# TASK DIRECTIONS
Output everything in the listing from the line containing "Click the green MID value in legend" down to the line containing "(x=305, y=3)", inclusive, leaving the pictures out.

# THE INPUT
▬▬▬▬▬▬▬▬▬▬

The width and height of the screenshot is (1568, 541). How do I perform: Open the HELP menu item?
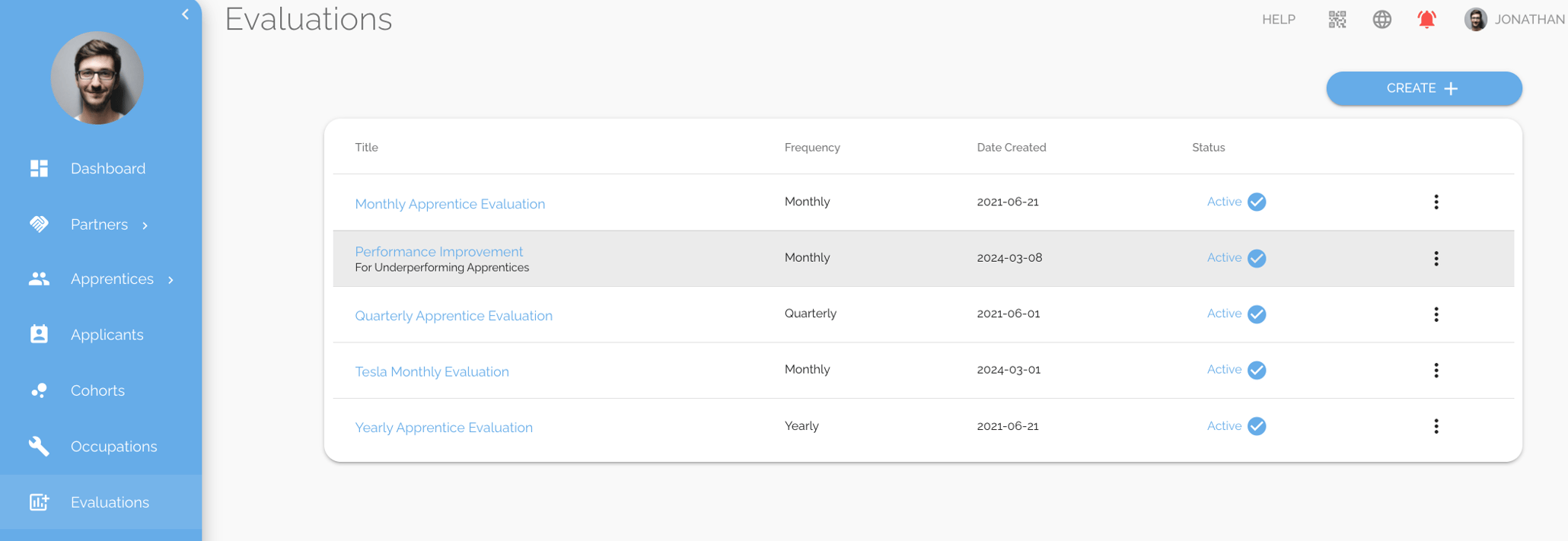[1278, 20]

▬▬▬▬▬▬▬▬▬▬

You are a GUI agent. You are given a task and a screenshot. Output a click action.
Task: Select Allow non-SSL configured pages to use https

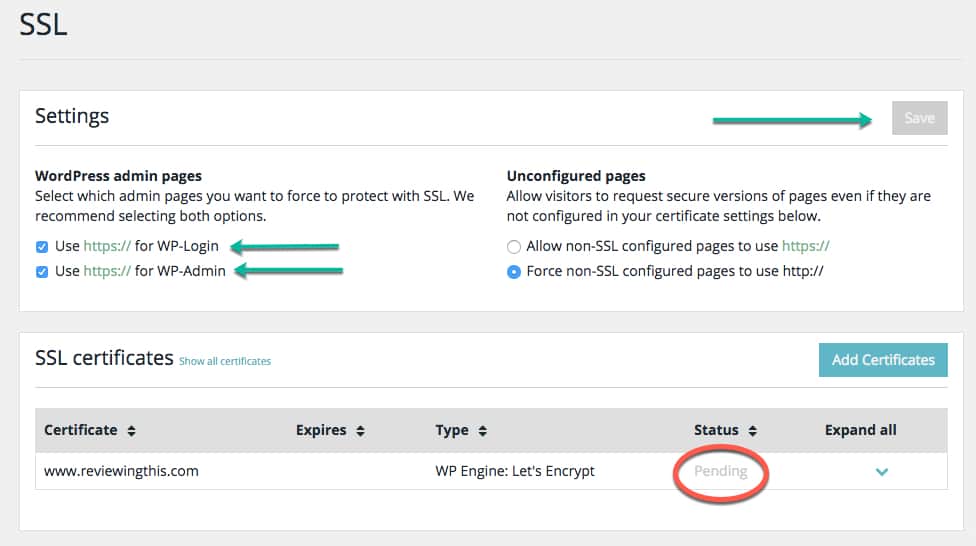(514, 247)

▬▬▬▬▬▬▬▬▬▬

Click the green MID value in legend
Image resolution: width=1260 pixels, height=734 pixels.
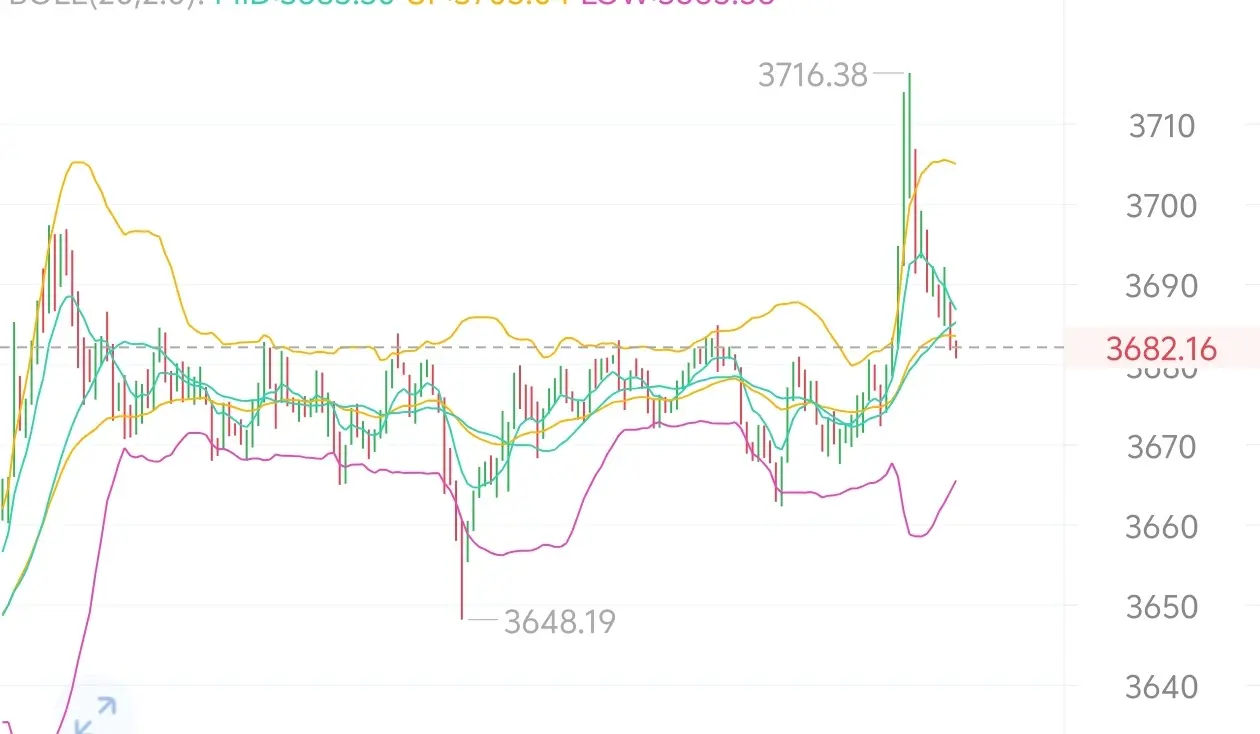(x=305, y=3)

▬▬▬▬▬▬▬▬▬▬

# COMPLETED EXERCISE
Click the green MID value in legend
Image resolution: width=1260 pixels, height=734 pixels.
(x=305, y=3)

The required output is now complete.